* [Exercise prompt]: Verbatim copy, pictures excluded: every line from the one with "Instruction: Dismiss the" through the final line of the data below, and no other line.

* [Input material]:
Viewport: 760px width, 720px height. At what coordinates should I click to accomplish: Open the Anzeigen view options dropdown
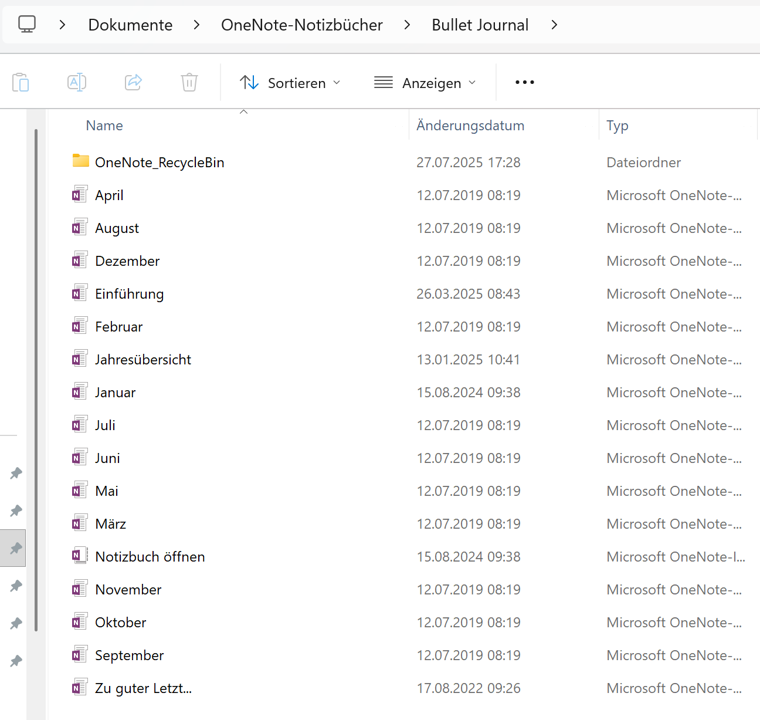(425, 83)
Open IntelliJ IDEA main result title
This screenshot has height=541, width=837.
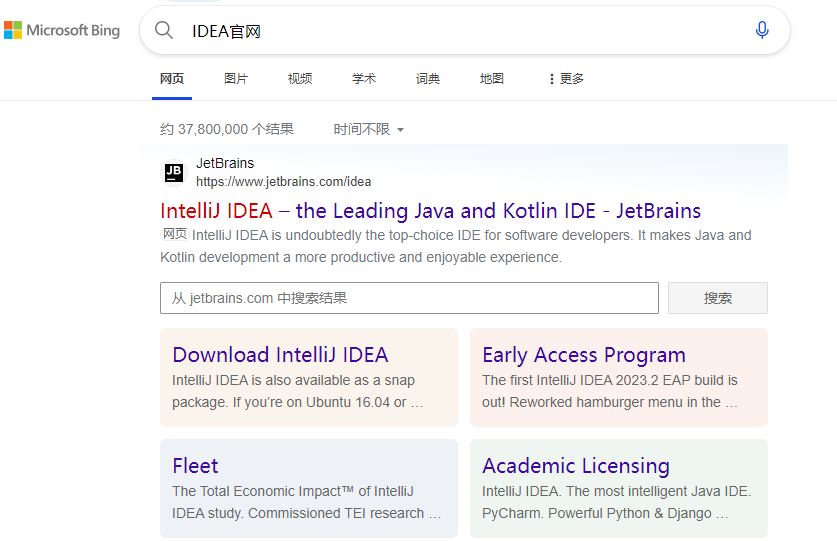pos(430,211)
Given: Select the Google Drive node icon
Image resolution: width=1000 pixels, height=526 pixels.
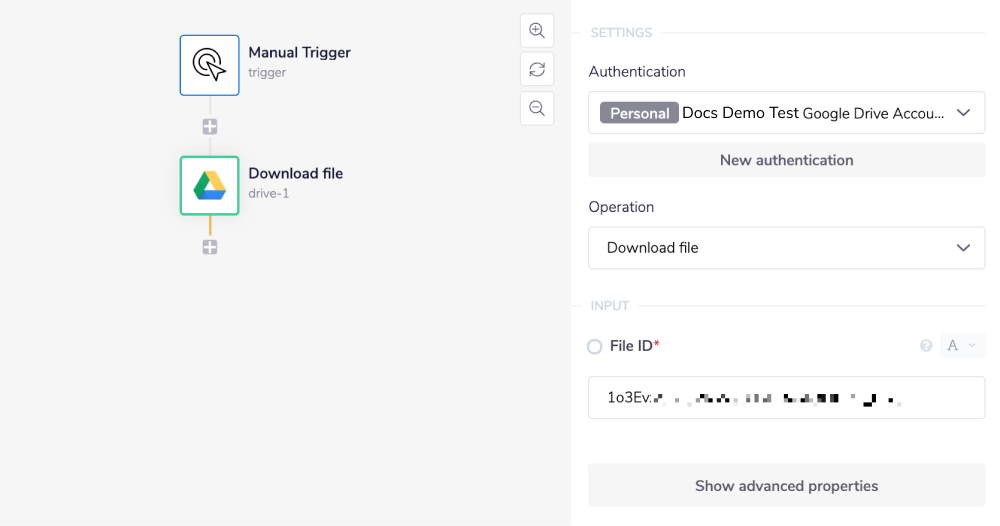Looking at the screenshot, I should 209,185.
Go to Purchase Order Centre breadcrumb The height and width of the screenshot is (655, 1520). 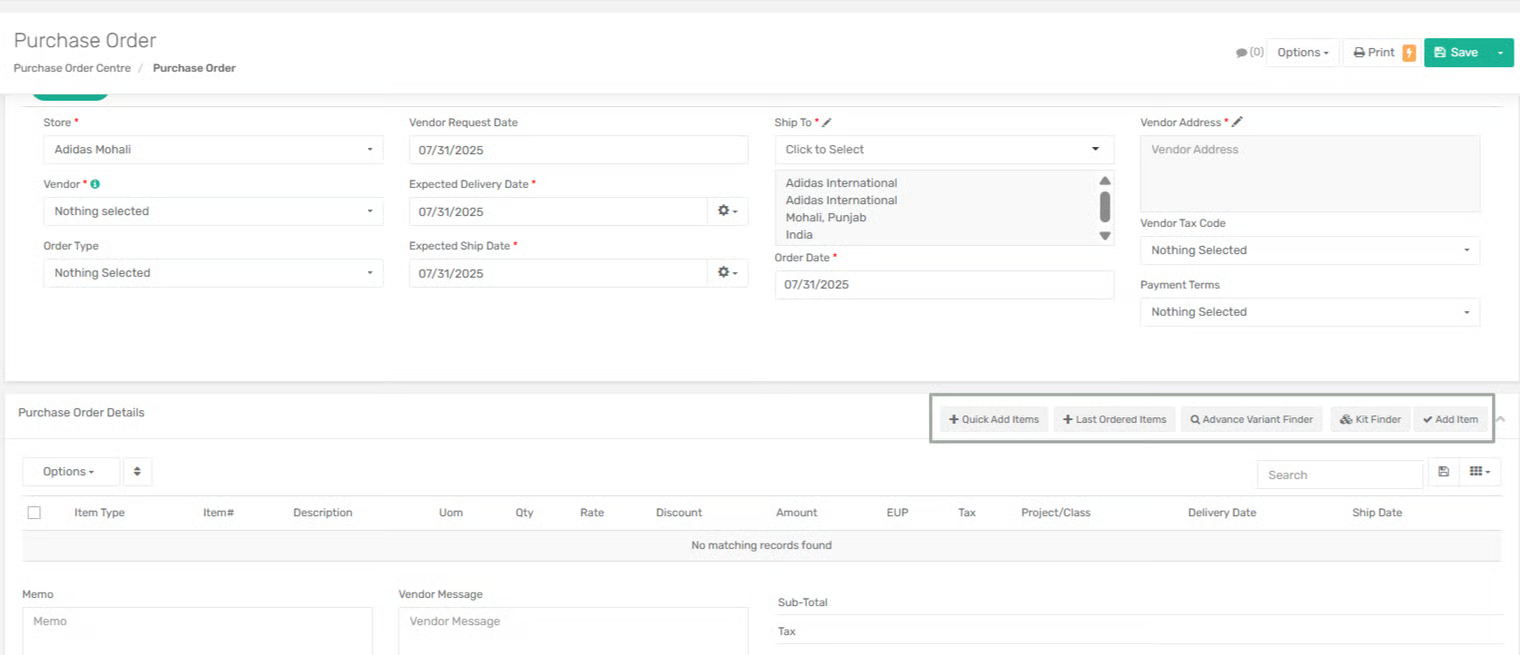[x=72, y=68]
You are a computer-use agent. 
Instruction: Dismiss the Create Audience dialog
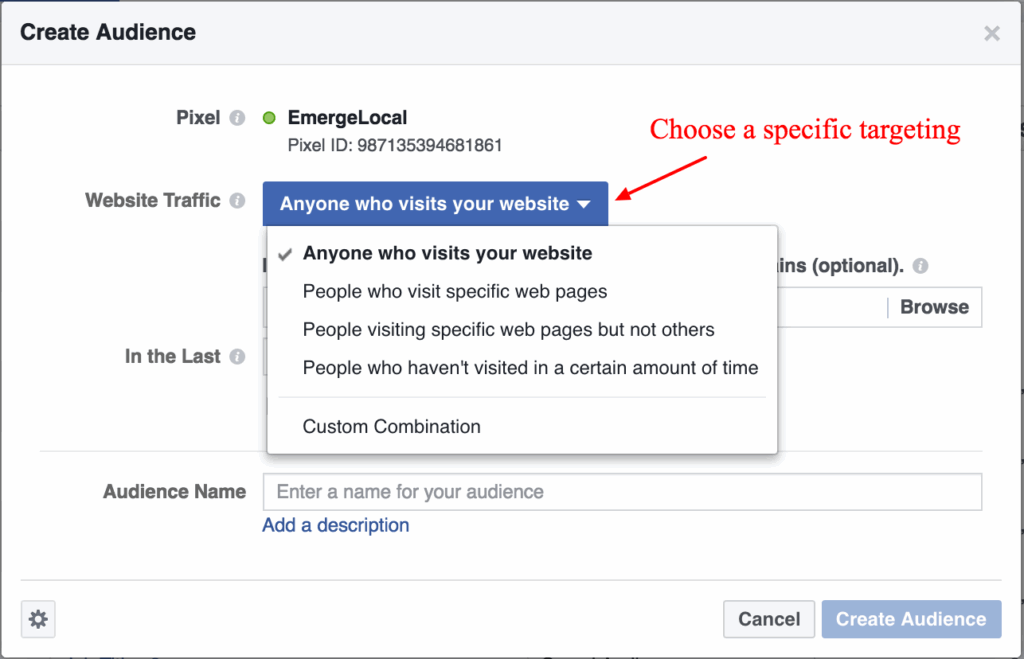tap(991, 32)
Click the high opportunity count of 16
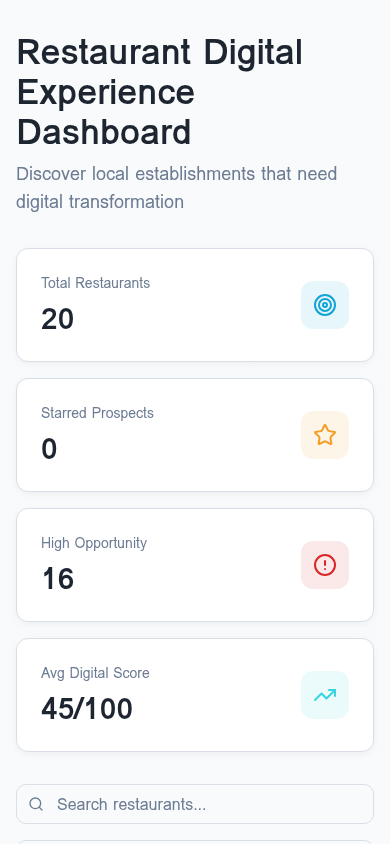Image resolution: width=390 pixels, height=844 pixels. pyautogui.click(x=58, y=579)
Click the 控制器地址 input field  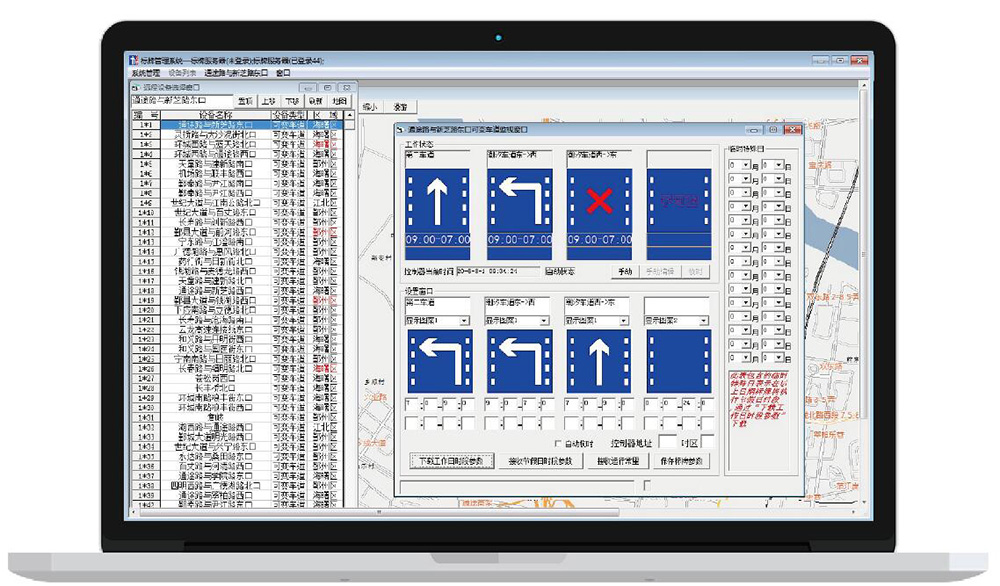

* [Written solution]:
Instruction: Dismiss the Create Audience dialog
tap(991, 32)
Click the high opportunity count of 16
Image resolution: width=390 pixels, height=844 pixels. pyautogui.click(x=58, y=579)
Click the 控制器地址 input field  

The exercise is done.